Trend has tried its hand in some rising niche markets – for example application security – with a product that scans software code for vulnerabilities. According to research firm Gartner, in 2012 Trend Micro acquired the technology assets and engineering staff of Indusface, an India based DAST-as-a-service provider (its DAST testing service is called IndusGuard, and Indusface continues its operations as a licensed reseller of the Trend Micro DAST service). DAST stands for dynamic application security testing.

Gartner’s popular Magic Quadrant for Application Security Testing (which evaluates DAST and related products) previously put Trend’s application security product in the lower left quadrant… as a “niche player” which means they are not very likely to execute in that market (compared to other vendors). Gartner cautioned “Trend Micro is not known for application security, and before the technology acquisition, Indusface had a limited market presence outside India, Asia/Pacific and the Middle East.” Enterprise security vendors including IBM and HP sit in Gartner’s enviable top right quadrant – the companies with the greatest ability to execute and the most complete product vision in the application security testing market. In Gartner’s latest Magic Quadrant covering that market, Trend Micro was dropped.

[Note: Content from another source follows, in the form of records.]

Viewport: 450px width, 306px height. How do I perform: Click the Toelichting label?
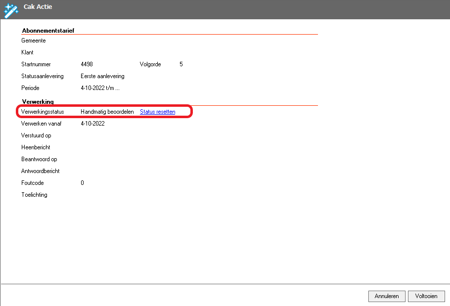coord(34,195)
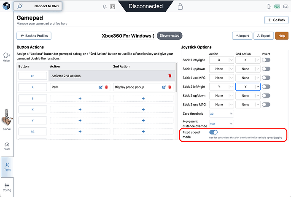Disable the Fixed speed mode toggle

click(x=213, y=132)
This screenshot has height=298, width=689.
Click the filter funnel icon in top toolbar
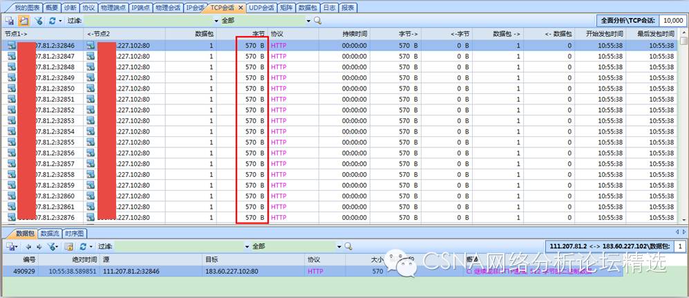pyautogui.click(x=39, y=21)
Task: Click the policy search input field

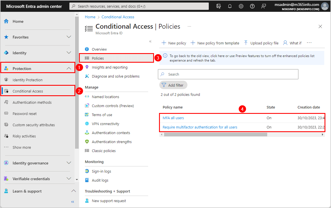Action: (x=228, y=74)
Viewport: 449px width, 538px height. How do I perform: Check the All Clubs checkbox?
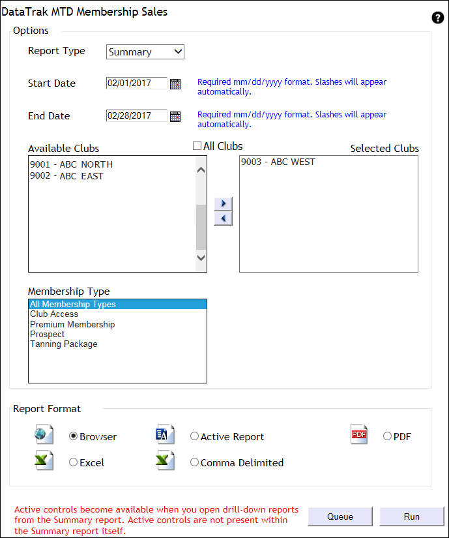click(197, 147)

In October of 2015, Trend Micro announced it would be acquiring HP’s TippingPoint product line for $300 million – which includes HP’s popular next generation intrusion detection system. The acquisition is a literal tipping point for Trend Micro. All of a sudden, Trend is a definable enterprise security company on the radar screen of most CISOs and IT security professionals at corporate IT shops. Trend must have been saving up for this acquisition, and it looks like a very smart move on their part.

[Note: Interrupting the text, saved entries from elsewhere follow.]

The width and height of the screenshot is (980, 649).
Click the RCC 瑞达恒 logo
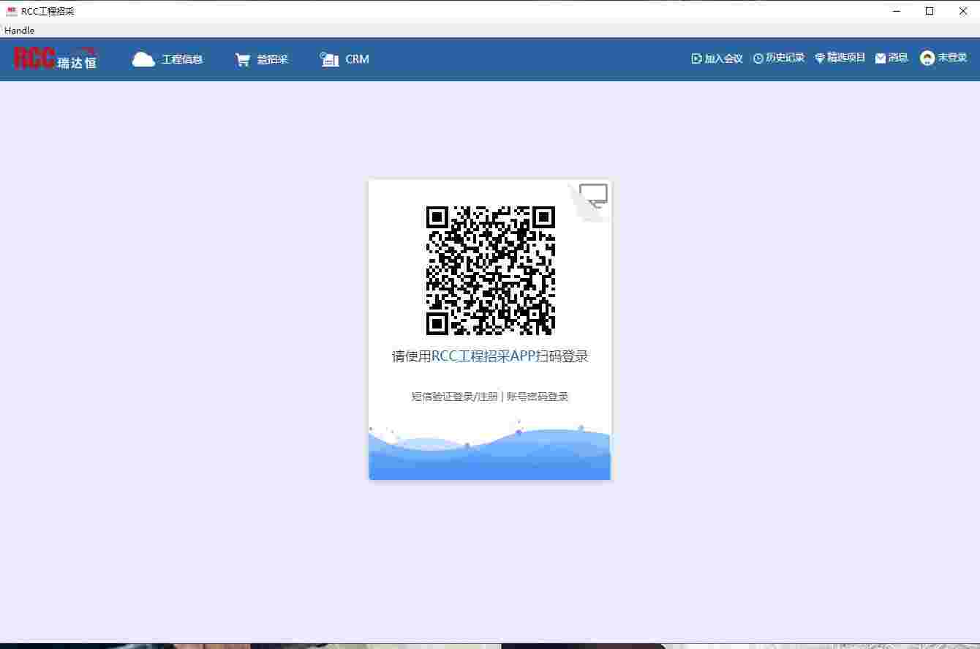pos(53,59)
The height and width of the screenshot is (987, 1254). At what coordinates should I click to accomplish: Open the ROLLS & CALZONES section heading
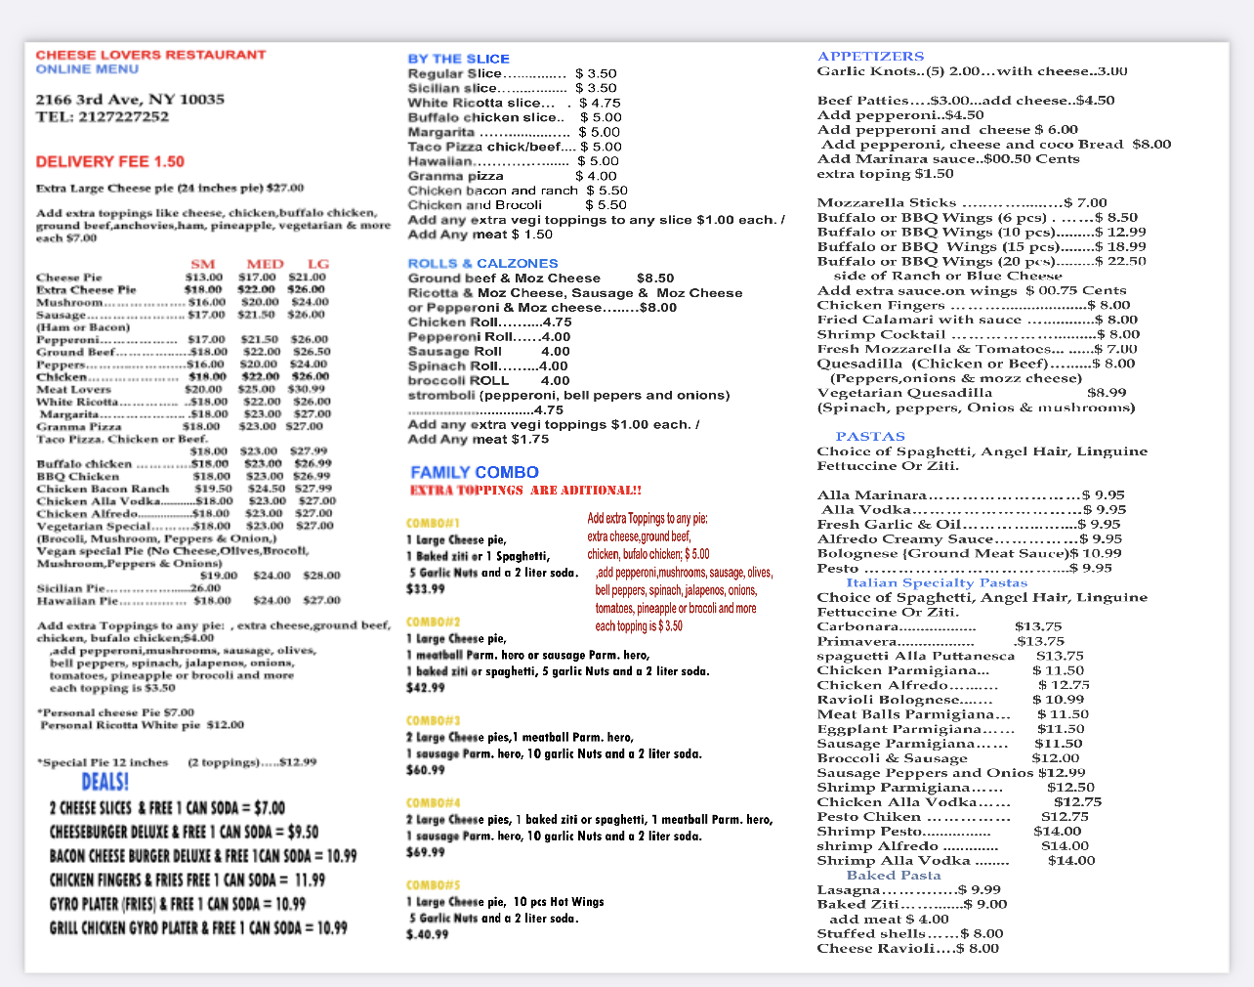click(482, 263)
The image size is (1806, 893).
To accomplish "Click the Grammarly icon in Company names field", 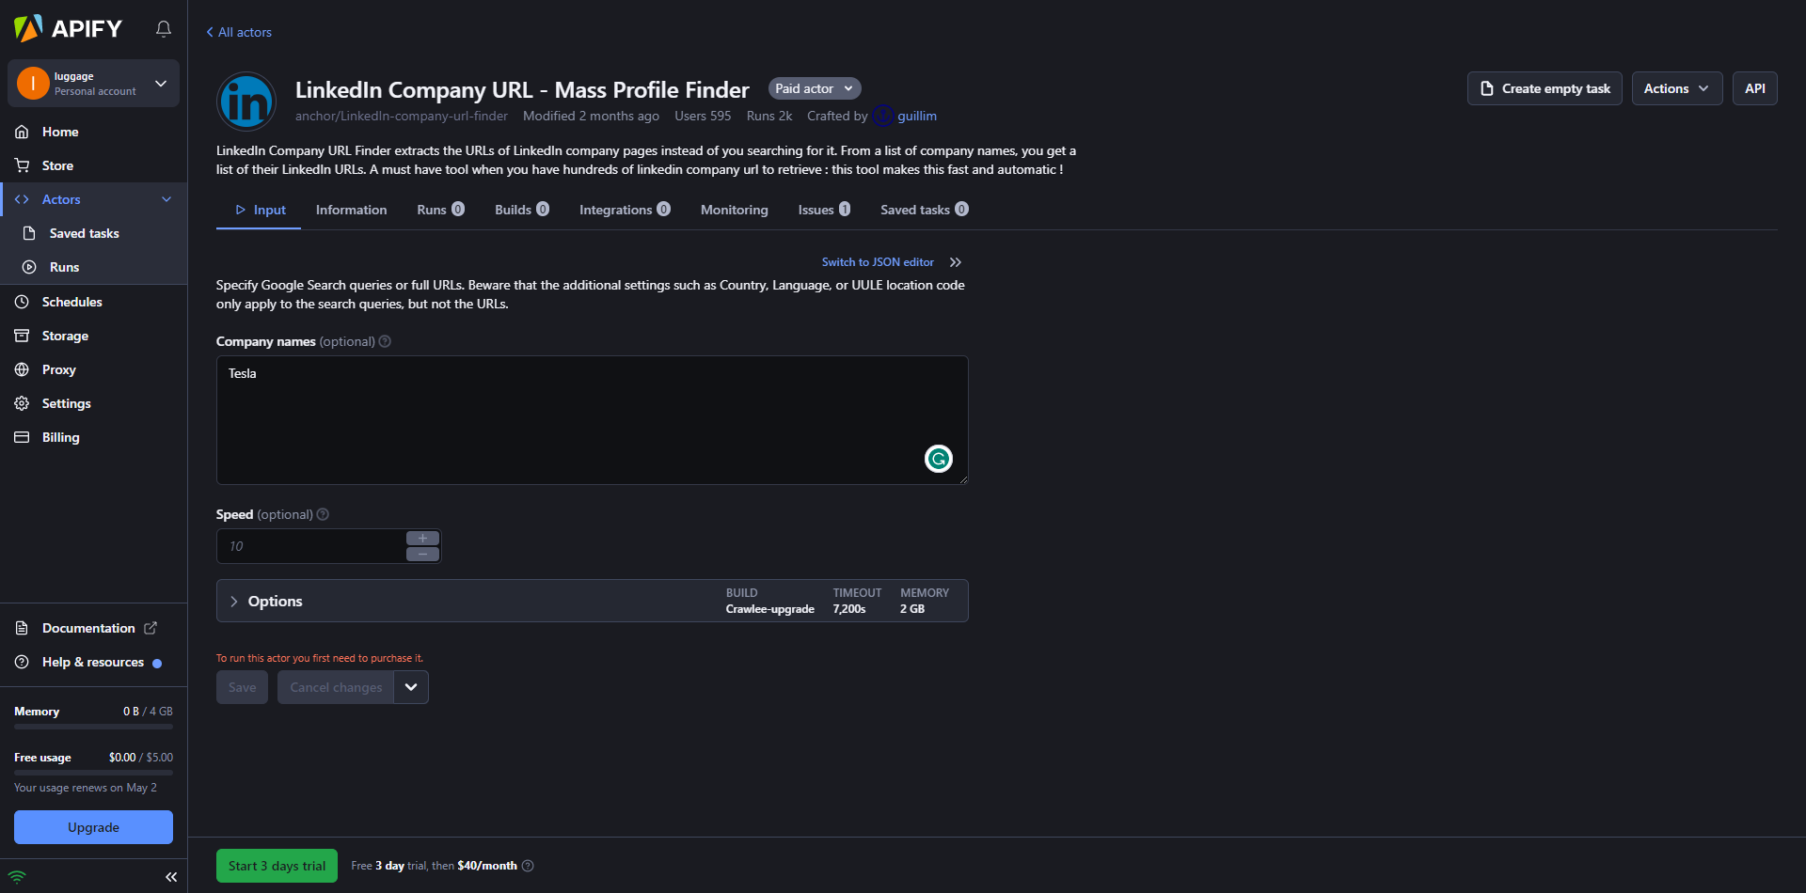I will click(938, 459).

Not long before HP recently split in to two corporations – HP Enterprise and HP, Inc. – HP surprised analysts and end-users with its own announcement that Trend would be buying HP’s TippingPoint security unit. Networking vendor 3Com bought TippingPoint for $442 million in January 2005. Then HP bought 3Com in 2010 for more than $2.5 billion.

HP has been a major player and respected name in enterprise security for many years. Its HP Fortify for application security and HP Arcsight for SIEM (security incident and event management) solutions are well known by CISOs and IT security staffers. And those solutions have been branded hand-in-hand with HP’s TippingPoint for network security. HP hands off some serious technology to Trend, but equally as important it is handing off some serious street cred in the enterprise security space… something that Trend has been after for years.

Entering 2016 Trend Micro should be getting more invitations to come in and speak with CISOs and IT security evaluators at large enterprises. It remains to be seen if Trend will RSVP to those invitations with the type of consultative sales executives who are accustomed to longer selling cycles and closing bigger ticket deals.